Gestellte Aufgabe:
Stimmen die folgenden Aussagen mit dem Interview überein? Beantworte jede mit Ja oder Nein und zitiere wörtlich die entscheidenden Worte aus dem Interview.
(a) Michael Kretschmer saß bis 2017 im Bundestag.
(b) Laut dem Interviewer liegt die Arbeitslosigkeit in Sachsen bei zehn Prozent.
(c) Kretschmer gibt an, in den letzten 18 Monaten viele persönliche Gespräche geführt zu haben.

Ausgangstext:
AZ-Interview mit Sachsens Ministerpräsident
Was setzen Sie der AfD entgegen, Herr Kretschmer?
23. August 2019, 6:15 Uhr aktualisiert am 23. August 2019, 6:15 Uhr
Sachsens Ministerpräsident Michael Kretschmer (44) ist Sachsens Ministerpräsident und Vorsitzender des sächsischen CDU-Landesverbandes. Bis 2017 saß er im Bundestag, wo er unter anderem für die Aufgabenbereiche Bildung und Forschung zuständig war. Was sagt er zum Thema AfD?
AZ: Herr Kretschmer, 30 Jahre nach der Wende geht es Sachsen gut. Die Arbeitslosigkeit liegt bei fünf Prozent, Städte und Dörfer sind schmuck hergerichtet. Leipzig und Dresden strahlen über Sachsen hinaus. Warum, fragt man sich im Westen, rennen so viele Sachsen der AfD hinterher?
Michael Kretschmer: Weil es dieser Partei doch gelingt, im Internet sehr stark zu mobilisieren. Es gibt eine große WhatsApp- und Facebook-Gemeinde, die regelmäßig mit selektiven Botschaften befeuert wird. Das ist ein Zerrbild der Gesellschaft und auch der Situation bei uns im Lande, die mit der Wirklichkeit nicht viel zu tun hat. Dennoch empfinden das viele Leute als authentisch. Es ist sehr schwer, das aufzubrechen. Das gelingt nur durch ganz viele persönliche Gespräche. Das haben wir die letzten 18 Monate gemacht, und das werden wir weiter machen.
Die CDU regiert in Sachsen seit 30 Jahren. Haben Sie und Ihre Partei den Kontakt zu den Wählern verloren und den Frust nicht mehr gespürt?

Aus einer Sammlung entnommene Daten
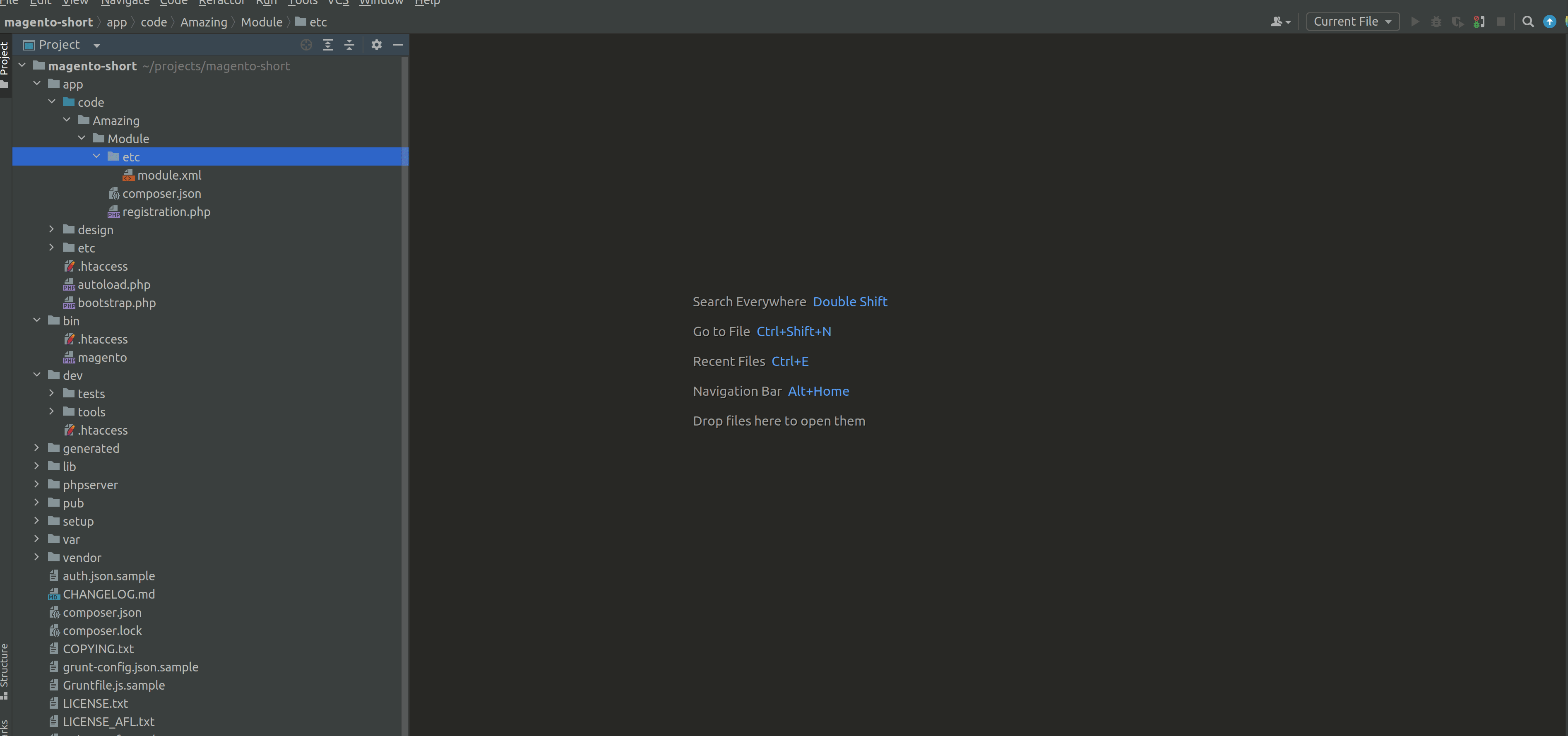
Task: Click the blue IDE update arrow icon
Action: point(1549,22)

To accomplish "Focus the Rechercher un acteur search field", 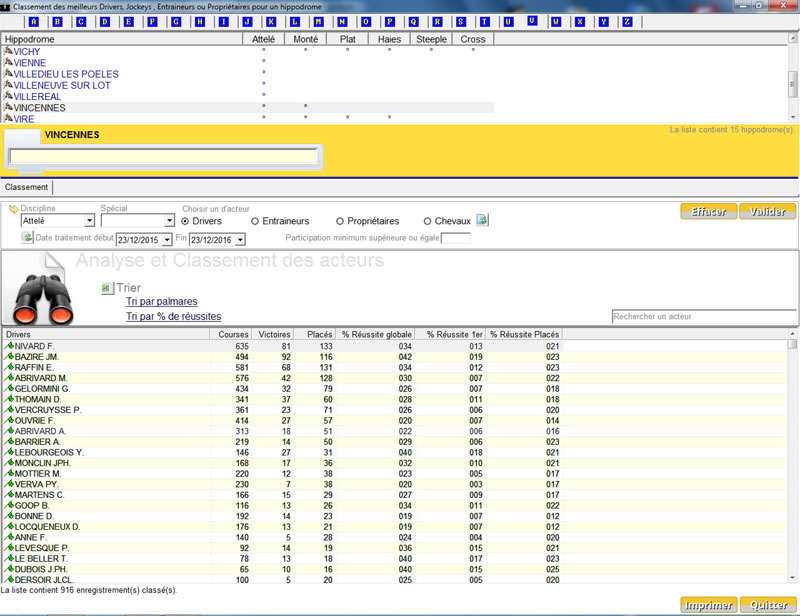I will pyautogui.click(x=703, y=317).
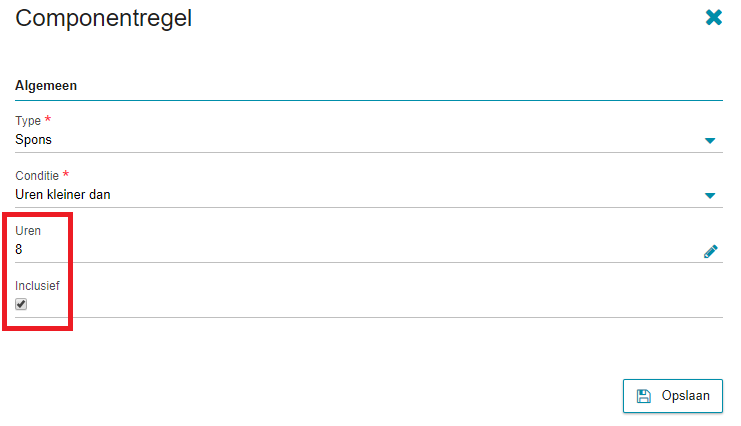741x426 pixels.
Task: Click the 'Uren kleiner dan' condition value
Action: tap(62, 194)
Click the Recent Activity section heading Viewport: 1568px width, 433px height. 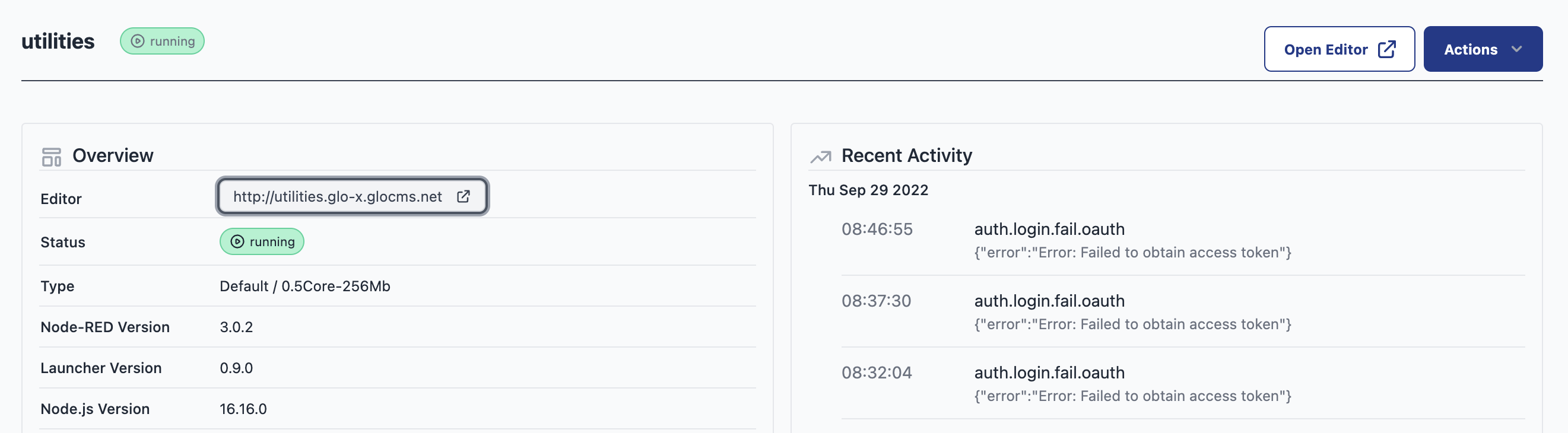click(x=906, y=155)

Aufgabenergebnis:
(a) Ja: „Bis 2017 saß er im Bundestag“
(b) Nein: „Die Arbeitslosigkeit liegt bei fünf Prozent“
(c) Ja: „Das gelingt nur durch ganz viele persönliche Gespräche. Das haben wir die letzten 18 Monate gemacht“